By Judi Kipner Wolf , Monday, February 11, 2013
There’s an old saying, “Remember the Golden Rule - Whoever has the gold, makes the rules”. Kidding aside, if you are interested in jewelry, some basic gold education will be helpful. There is little doubt that gold is the most sought after metal in the history of mankind. Through the ages it has been considered a symbol of wealth and power. To this very day gold is used all over the world as a form of monetary exchange. Its rarity and value makes it synonymous with luxury and prosperity. It will not tarnish, corrode or rust. It is a very durable metal while at the same time being very malleable and ductile which makes it ideal for use in jewelry.

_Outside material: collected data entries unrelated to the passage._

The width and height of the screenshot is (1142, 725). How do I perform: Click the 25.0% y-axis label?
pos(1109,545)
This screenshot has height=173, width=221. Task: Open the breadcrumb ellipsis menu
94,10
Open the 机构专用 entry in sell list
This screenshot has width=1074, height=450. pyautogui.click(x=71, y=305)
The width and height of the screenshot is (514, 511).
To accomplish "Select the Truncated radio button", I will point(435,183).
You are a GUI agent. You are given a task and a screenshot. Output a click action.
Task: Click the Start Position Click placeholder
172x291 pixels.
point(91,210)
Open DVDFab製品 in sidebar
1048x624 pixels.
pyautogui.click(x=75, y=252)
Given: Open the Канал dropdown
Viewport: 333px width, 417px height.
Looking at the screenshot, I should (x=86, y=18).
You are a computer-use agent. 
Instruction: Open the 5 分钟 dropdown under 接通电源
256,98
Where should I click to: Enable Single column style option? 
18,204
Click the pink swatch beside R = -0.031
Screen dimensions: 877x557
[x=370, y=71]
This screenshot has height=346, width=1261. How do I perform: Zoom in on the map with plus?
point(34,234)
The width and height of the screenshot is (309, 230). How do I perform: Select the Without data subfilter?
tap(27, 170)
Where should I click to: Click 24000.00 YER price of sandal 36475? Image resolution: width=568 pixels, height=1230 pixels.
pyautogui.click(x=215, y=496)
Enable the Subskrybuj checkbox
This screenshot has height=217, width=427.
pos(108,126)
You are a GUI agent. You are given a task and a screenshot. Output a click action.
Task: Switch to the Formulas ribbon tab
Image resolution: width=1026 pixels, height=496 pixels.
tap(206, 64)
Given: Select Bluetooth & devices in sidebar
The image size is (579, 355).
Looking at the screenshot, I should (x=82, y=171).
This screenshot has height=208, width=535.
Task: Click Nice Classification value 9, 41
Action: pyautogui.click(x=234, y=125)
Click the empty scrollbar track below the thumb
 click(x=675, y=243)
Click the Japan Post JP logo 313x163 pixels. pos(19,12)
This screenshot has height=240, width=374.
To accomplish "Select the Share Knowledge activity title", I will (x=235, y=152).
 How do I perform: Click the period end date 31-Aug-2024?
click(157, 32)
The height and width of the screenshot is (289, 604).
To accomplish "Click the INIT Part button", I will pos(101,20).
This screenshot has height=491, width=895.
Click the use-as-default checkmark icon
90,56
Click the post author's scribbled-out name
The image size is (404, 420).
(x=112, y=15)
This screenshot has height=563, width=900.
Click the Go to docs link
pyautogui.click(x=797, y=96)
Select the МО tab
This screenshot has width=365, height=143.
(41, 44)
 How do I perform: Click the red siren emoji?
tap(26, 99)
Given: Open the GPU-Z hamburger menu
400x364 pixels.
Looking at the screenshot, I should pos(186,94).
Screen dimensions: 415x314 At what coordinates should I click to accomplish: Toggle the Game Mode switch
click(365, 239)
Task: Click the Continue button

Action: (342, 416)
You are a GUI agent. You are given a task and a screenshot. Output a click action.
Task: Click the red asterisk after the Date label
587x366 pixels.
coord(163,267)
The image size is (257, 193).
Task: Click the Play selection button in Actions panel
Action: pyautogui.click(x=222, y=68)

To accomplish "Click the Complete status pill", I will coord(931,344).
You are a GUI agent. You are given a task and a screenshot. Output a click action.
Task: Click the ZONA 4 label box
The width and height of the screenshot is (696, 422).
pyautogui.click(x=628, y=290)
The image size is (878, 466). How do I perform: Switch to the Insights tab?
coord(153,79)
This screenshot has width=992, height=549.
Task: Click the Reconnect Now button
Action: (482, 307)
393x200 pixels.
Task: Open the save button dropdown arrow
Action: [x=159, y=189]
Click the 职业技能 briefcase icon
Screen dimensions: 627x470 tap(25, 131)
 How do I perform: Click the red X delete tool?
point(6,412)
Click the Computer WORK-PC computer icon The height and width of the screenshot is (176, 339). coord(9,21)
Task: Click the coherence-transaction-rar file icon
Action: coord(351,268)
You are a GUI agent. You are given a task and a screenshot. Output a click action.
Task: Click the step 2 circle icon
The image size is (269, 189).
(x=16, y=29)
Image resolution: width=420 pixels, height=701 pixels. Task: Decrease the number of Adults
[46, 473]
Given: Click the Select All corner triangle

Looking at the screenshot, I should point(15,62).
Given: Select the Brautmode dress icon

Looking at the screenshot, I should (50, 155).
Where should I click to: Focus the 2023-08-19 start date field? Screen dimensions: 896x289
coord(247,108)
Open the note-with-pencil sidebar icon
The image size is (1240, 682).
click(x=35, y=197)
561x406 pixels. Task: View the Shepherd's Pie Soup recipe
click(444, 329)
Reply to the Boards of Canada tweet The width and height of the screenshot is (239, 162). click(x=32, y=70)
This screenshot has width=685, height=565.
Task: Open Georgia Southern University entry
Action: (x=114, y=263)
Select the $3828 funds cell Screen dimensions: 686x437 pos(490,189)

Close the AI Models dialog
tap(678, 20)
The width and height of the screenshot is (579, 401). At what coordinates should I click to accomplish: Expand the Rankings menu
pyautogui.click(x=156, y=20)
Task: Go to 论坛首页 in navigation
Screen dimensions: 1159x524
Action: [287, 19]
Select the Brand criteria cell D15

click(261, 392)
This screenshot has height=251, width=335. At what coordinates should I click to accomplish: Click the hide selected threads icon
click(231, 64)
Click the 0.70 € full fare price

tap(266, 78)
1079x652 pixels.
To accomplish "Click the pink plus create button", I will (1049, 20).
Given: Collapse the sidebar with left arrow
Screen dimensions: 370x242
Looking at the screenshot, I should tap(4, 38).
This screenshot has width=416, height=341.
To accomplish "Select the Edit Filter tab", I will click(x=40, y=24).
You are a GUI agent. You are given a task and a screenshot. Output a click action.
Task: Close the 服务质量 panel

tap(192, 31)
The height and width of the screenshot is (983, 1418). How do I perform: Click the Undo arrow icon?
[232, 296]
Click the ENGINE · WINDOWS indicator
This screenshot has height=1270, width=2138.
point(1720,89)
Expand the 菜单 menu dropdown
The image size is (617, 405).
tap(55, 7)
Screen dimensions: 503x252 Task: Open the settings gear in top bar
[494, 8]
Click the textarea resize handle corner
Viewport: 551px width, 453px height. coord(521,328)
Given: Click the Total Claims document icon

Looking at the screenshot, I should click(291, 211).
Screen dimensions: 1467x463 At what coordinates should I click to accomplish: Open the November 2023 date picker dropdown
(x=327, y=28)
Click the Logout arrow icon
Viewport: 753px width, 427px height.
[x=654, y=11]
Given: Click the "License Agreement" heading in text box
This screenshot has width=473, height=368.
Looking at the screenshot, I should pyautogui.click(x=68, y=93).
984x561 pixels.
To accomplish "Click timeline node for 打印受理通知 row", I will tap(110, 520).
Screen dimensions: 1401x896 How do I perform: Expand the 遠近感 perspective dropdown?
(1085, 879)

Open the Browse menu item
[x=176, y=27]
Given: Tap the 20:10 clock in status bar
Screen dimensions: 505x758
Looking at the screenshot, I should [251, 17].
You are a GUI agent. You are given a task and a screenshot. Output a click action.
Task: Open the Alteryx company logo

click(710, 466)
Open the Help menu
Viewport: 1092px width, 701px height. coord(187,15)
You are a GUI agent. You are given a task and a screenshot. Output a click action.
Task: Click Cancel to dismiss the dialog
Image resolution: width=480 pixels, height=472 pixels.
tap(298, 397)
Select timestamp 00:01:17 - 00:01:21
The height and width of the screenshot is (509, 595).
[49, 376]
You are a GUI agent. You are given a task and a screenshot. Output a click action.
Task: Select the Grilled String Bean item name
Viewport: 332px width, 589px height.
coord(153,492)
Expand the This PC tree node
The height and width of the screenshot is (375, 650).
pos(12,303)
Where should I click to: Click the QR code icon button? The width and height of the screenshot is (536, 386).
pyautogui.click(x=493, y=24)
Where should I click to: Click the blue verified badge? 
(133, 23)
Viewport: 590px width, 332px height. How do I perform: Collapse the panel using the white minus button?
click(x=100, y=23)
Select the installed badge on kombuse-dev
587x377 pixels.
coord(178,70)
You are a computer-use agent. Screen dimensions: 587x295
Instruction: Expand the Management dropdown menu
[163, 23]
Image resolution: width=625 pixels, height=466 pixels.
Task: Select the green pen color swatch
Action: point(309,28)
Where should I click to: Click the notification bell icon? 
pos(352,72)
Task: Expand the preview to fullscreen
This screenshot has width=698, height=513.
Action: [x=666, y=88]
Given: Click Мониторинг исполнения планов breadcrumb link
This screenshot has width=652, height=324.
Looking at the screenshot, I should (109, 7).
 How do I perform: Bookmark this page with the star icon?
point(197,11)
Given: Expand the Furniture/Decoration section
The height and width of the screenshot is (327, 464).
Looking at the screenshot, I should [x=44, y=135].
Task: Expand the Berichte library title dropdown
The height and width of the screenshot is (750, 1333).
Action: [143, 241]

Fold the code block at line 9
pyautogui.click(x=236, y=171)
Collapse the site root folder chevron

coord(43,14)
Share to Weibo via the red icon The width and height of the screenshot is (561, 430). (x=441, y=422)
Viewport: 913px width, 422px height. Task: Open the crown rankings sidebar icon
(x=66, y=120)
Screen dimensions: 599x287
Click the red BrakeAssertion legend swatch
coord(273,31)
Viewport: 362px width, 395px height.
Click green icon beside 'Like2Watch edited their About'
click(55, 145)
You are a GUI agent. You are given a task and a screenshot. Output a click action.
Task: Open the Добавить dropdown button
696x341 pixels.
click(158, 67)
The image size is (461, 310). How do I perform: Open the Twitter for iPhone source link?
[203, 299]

The purity of gold is defined with measurements known as karats (see table below). Pure 24k gold is too soft to withstand the stresses of everyday wear and it is therefore not widely used in pure form for crafting jewelry. In order to make gold more versatile, it is combined or “alloyed” with other metals like copper, zinc, nickel and silver. The following is shows the percentage of pure gold in alloys commonly used in the jewelry industry:
24k (24 karat) - 100% pure gold Too soft for jewelry use
22k (22 karat) - 91.7% gold Very soft, not recommended for jewelry
18k (18 karat) - 75% gold Recommended and often used for fine jewelry
14k (14 karat) - 58.3% gold Recommended for jewelry use
12k (12 karat) - 50% gold Not recommended for jewelry
10k (10 karat) - 41.7% gold The lowest legal karat limit of real gold in the U.S.
The color of a gold alloy is determined by the metals it is mixed with and the percentage
of each metal in the alloy.
Yellow Gold is the result of alloys containing some copper. The result will be either 14k yellow gold or 18k yellow gold depending on the percentage of gold used. Yellow gold alloys containing silver will produce a greenish hue and copper produces a reddish hue. For many years, yellow gold was the predominant and preferred form of the metal in the jewelry industry. In some parts of the world it still is, and in the U.S. it has been making a comeback of sorts in the world of jewelry fashion.
White Gold is a mixture of pure gold and white metals such as nickel, silver, and palladium. The result is a whitish alloy that, when electroplated with rhodium (a bright white rare metal in the platinum group), has a beautiful white luster that makes it very popular in the use of diamond engagement rings, pendants and other jewelry items. Many designer engagement rings
sold today are made of white gold. Bear in mind that rhodium plating does tend to wear away in time and will require re-plating by a jeweler to restore its original luster and bright white shine. Palladium is growing in popularity as a white gold alloy. Either 14k white gold or 18k white gold will result, depending on the ratio of pure gold in the alloy. To achieve 18K Palladium White Gold, the mix would be 75% pure gold and 15% pure palladium.
is created by using an alloy very heavy on the copper. It is also sometimes known as pink gold. There is no difference between pink and rose gold except in the name. The amount of copper in the alloy will determine the depth of color that results. These beautiful pink hues are a popular choice in Verragio rings
and other designers that feature vintage and intricate styles. Again, the result will be 14K rose gold or 18k rose gold, (or 14k pink gold and 18k pink gold) depending on how much copper alloy was used in the mix.
Whether you prefer the eternally popular yellow gold or the increasingly fashionable white gold is a matter of personal taste. And then there are the warm and lovely soft tones of rose gold to consider. In the world of beautiful fine diamond jewelry, a mixture of colors is often the perfect combination. Now that you have acquired a little gold education you have a better idea of which color and purity to choose. Gold has long been a part of our world but it is growing scarcer. If you own a precious piece of it, then treasure it. When properly cared for, it will last forever.